*Your instructions*
Restate word for word the lines of the records below, starting at the line that contains "Given: Open the Telephony menu" and ending at the line that contains "Open the three-dot", with both of those lines included and nothing else.

*Listed records*
* * * *

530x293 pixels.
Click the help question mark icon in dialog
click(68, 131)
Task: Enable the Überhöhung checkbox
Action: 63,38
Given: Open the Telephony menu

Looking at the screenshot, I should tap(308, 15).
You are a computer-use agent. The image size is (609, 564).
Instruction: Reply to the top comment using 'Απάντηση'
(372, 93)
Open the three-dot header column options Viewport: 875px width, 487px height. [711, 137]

* * * *

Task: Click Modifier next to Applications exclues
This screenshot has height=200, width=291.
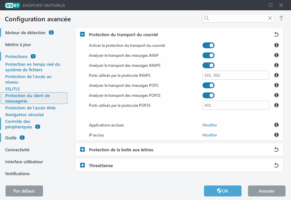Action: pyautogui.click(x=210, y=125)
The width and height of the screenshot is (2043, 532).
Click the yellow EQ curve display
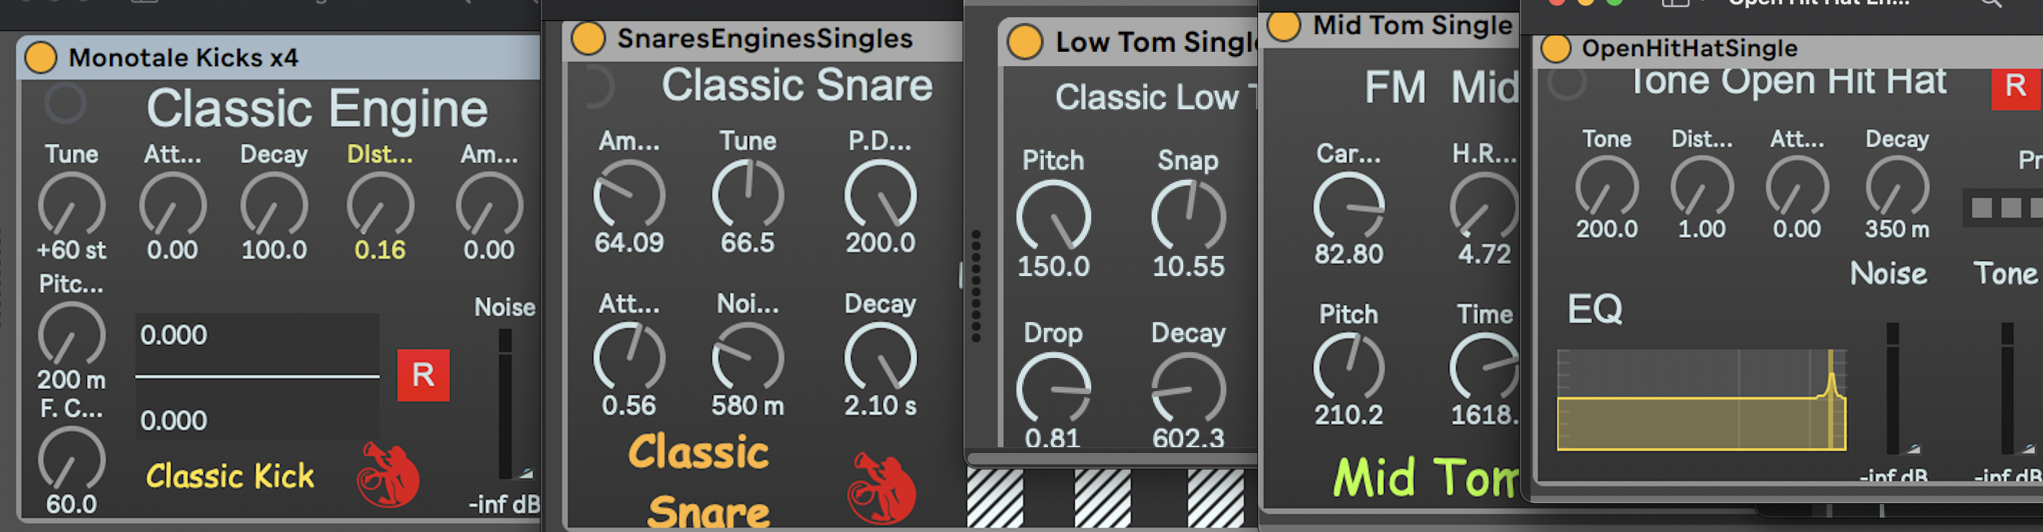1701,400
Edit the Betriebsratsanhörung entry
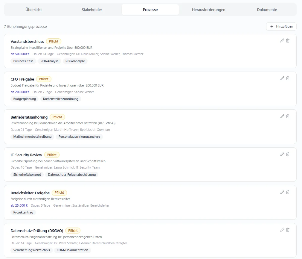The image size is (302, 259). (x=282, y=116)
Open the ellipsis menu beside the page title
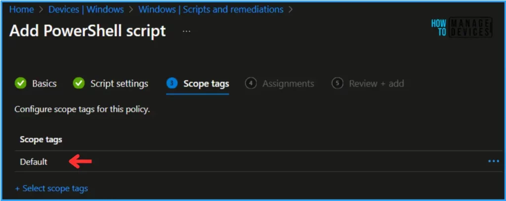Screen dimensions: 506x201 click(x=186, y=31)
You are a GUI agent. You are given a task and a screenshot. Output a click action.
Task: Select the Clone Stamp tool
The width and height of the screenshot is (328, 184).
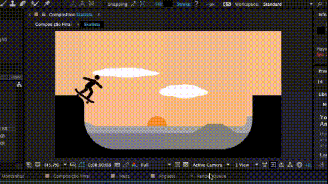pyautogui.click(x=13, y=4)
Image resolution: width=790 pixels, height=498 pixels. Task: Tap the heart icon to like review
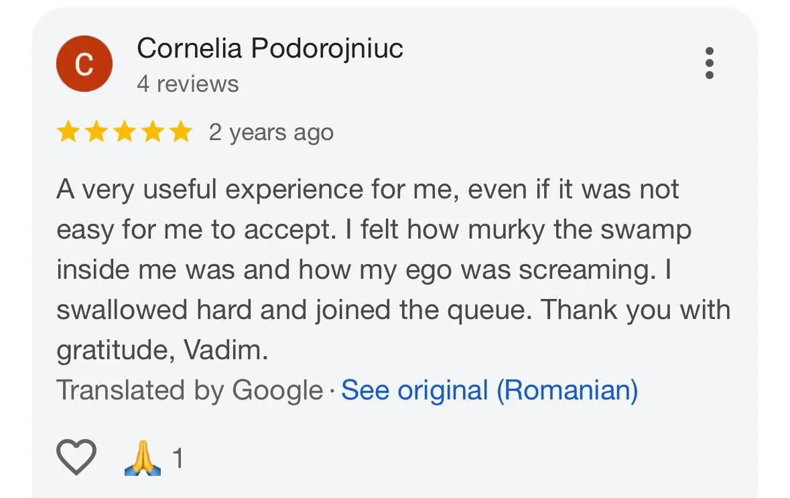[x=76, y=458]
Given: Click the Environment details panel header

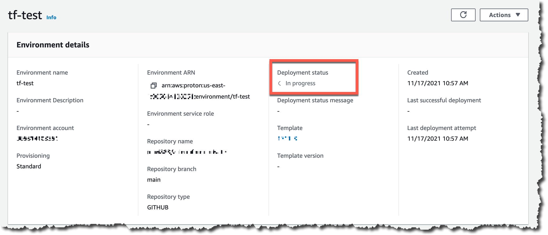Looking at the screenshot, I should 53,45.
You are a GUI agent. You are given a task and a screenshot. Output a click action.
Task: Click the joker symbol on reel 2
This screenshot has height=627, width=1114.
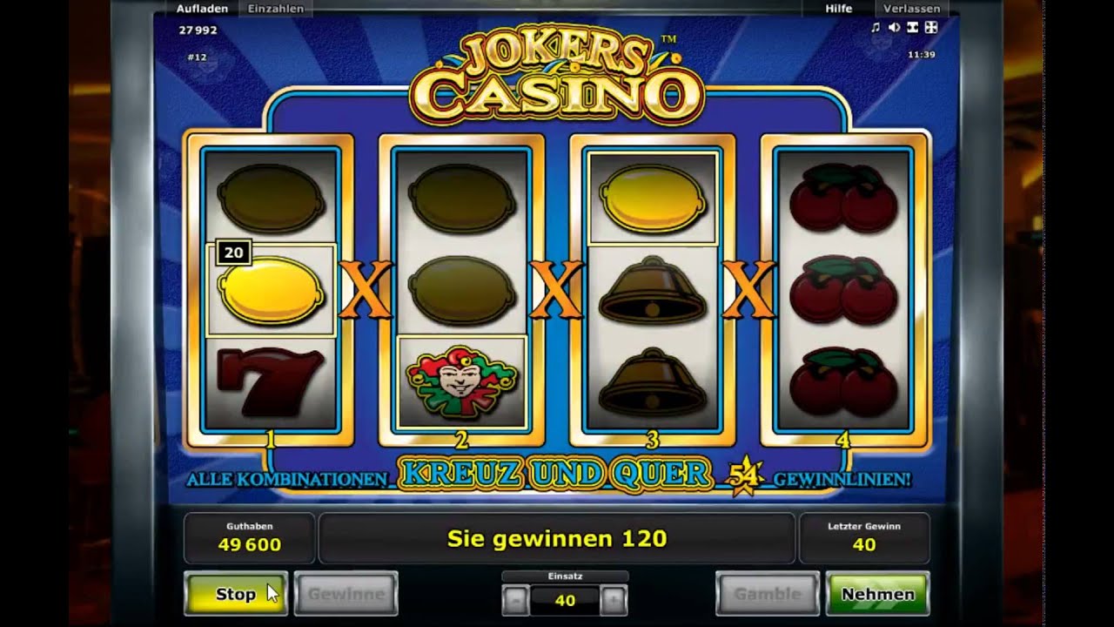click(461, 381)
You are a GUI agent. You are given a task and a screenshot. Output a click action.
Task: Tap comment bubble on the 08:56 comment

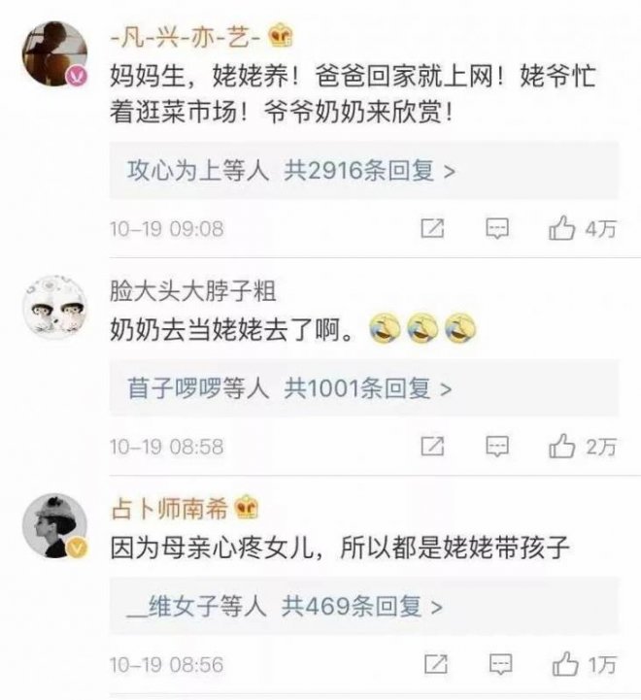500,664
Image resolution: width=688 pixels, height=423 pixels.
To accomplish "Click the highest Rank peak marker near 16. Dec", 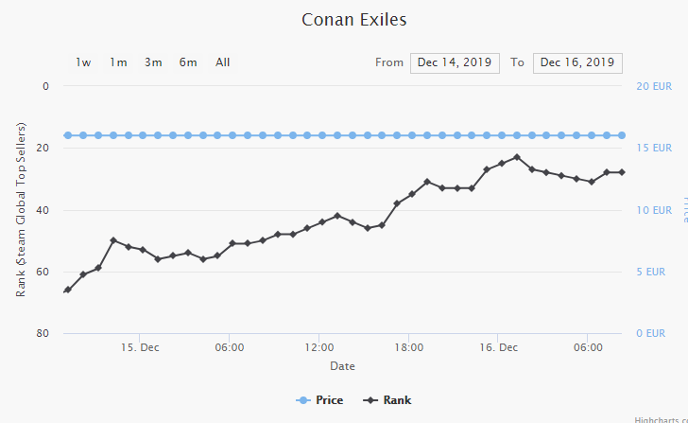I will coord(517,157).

* * * *

*Response to this exercise*
Given: Open the Telephony menu

Looking at the screenshot, I should tap(308, 15).
You are a computer-use agent. The image size is (609, 564).
Instruction: Reply to the top comment using 'Απάντηση'
(372, 93)
Open the three-dot header column options Viewport: 875px width, 487px height. [711, 137]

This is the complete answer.